The Commission had been in discussions with Charity Bank, its principal shareholder Charities Aid Foundation, and the former Financial Services Authority (FSA) concerning recent amendments in banking legislation that necessitated Charity Bank to make changes to its articles in order to continue to operate as a bank.

Those article changes mean that while the Bank is no longer a charity, it continues to be owned largely by charities and used by them to achieve charitable purposes. To comply with charity law, certain property owned by Charity Bank must still be used for such a purpose, and on Friday its capital was transferred to CAF as principal shareholder, held on trust for the current charitable purposes. CAF also made a capital grant to the Bank as a social investment on the same day.

As a result of its change in status, Charity Bank’s ordinary shares are now capable of being counted as 'core tier one capital' under existing as well as proposed financial regulation. This put the Bank in a strong position to meet new capital requirements imposed on banking institutions.

Commission: Charity Bank 'a unique case'

Kenneth Dibble, chief legal adviser to the Charity Commission, described this case as having “specific and unique circumstances”, and said that it was in the interests of enabling the furtherance of the charitable purposes of Charity Bank to agree the changes in Charity Bank’s articles.

“Our primary concern is the protection of charitable assets and ensuring that these are used for their existing charitable purposes,” said Dibble. “We believe that this approach is not only in the interests of the furtherance of Charity Bank’s former charitable purposes, but is also in the interests of charities that benefit from its services.
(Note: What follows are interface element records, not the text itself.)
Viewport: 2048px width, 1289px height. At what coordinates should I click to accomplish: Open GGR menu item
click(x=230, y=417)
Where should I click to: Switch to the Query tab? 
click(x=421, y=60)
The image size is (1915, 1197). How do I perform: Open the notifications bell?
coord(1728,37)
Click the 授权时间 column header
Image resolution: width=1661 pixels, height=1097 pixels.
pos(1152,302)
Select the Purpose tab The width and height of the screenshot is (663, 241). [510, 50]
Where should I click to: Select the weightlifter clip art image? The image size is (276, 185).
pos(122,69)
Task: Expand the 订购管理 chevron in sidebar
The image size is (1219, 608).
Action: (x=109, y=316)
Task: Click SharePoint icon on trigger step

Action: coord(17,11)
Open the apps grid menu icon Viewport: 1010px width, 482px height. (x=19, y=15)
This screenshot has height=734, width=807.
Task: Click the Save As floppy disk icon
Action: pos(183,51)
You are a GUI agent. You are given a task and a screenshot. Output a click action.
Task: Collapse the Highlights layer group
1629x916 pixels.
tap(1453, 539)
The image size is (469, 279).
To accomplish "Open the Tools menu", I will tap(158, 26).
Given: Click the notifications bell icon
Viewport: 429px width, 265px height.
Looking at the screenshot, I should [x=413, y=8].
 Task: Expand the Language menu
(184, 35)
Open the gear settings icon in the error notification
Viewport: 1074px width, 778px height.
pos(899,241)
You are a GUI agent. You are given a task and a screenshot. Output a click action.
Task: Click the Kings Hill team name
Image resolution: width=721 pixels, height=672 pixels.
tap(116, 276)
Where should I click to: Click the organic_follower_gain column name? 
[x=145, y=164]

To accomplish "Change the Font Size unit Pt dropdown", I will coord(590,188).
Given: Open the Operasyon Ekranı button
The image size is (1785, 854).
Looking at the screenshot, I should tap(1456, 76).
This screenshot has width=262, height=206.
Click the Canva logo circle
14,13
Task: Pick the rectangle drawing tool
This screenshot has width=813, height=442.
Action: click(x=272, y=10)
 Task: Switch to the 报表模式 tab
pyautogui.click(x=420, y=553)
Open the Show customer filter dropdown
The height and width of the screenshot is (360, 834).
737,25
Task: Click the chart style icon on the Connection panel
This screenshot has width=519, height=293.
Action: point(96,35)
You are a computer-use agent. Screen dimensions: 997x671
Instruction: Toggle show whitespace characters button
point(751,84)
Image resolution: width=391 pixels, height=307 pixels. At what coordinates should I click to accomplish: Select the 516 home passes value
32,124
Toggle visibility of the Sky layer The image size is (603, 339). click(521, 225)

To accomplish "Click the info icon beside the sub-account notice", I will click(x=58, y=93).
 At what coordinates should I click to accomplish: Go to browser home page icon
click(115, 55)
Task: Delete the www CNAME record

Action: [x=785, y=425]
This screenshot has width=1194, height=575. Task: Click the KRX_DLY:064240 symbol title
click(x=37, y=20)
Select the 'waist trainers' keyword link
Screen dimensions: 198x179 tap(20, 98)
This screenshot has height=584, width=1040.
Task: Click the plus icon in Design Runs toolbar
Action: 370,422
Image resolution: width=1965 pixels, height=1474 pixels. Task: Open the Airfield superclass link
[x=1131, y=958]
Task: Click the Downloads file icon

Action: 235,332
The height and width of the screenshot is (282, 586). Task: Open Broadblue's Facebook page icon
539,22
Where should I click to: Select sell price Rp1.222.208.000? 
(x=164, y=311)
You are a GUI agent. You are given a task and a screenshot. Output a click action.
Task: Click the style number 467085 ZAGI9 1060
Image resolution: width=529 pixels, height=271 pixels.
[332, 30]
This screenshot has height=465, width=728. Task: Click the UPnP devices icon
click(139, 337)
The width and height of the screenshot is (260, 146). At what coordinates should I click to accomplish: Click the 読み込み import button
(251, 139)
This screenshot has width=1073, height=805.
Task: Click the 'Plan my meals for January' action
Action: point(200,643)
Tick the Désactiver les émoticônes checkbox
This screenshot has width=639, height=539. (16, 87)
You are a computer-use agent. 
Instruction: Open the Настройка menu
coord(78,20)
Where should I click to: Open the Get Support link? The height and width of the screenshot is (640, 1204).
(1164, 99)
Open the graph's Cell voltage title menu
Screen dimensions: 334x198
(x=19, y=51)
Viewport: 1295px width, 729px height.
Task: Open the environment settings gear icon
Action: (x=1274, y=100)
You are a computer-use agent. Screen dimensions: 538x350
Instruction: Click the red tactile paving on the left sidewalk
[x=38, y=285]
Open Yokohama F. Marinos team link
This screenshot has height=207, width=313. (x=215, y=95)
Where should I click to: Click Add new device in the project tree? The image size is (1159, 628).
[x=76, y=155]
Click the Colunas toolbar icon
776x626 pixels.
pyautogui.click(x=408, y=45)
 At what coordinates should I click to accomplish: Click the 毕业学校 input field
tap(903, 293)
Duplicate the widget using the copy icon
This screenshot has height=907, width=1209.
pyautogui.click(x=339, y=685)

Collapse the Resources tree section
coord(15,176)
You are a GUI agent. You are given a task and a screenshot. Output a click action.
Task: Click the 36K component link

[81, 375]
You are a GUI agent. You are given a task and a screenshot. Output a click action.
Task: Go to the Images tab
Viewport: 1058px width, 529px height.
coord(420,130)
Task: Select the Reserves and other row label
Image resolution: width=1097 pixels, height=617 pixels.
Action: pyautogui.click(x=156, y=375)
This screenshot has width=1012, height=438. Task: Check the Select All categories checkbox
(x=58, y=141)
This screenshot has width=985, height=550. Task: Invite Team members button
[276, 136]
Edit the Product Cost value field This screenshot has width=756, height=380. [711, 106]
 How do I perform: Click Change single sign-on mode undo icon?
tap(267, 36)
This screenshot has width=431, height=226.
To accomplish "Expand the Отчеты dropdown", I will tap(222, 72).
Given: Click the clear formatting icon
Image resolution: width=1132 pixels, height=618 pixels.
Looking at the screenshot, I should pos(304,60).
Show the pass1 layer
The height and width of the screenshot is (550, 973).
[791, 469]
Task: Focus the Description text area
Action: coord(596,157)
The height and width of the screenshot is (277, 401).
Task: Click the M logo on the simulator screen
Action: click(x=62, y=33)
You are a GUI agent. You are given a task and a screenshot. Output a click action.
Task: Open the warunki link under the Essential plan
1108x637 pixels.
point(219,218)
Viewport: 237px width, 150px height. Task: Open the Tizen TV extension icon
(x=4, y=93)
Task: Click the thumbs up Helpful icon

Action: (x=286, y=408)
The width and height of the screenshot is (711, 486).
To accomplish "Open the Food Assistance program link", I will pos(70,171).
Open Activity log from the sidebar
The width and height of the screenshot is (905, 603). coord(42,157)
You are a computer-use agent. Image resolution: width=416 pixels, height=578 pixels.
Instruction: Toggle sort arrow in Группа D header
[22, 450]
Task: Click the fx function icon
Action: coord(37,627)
The closure of Charity Bank would have represented the loss of a useful resource for the furtherance of charitable purposes more generally.

“This unique case demonstrates our commitment as regulator to maintain the wider public interest in charities by being innovative in the way in which we both registered Charity Bank in the first instance, but also have now sought to protect its charitable assets, something other bodies may not have applied the time or effort to do.”
 
Last month the founder and former chief executive of Charity Bank Malcolm Hayday described the need for the change as “sad”, but said he was pleased that the Bank would be able to carry on its mission despite a change in legal form.

Charity Bank’s income for the last financial year was £4.9m. It was the only operational bank that also had charity status, registered as a charity in 2002.

The Bank was recently chosen by the Big Lottery Fund to deliver its £10m social investment fund for small organisations.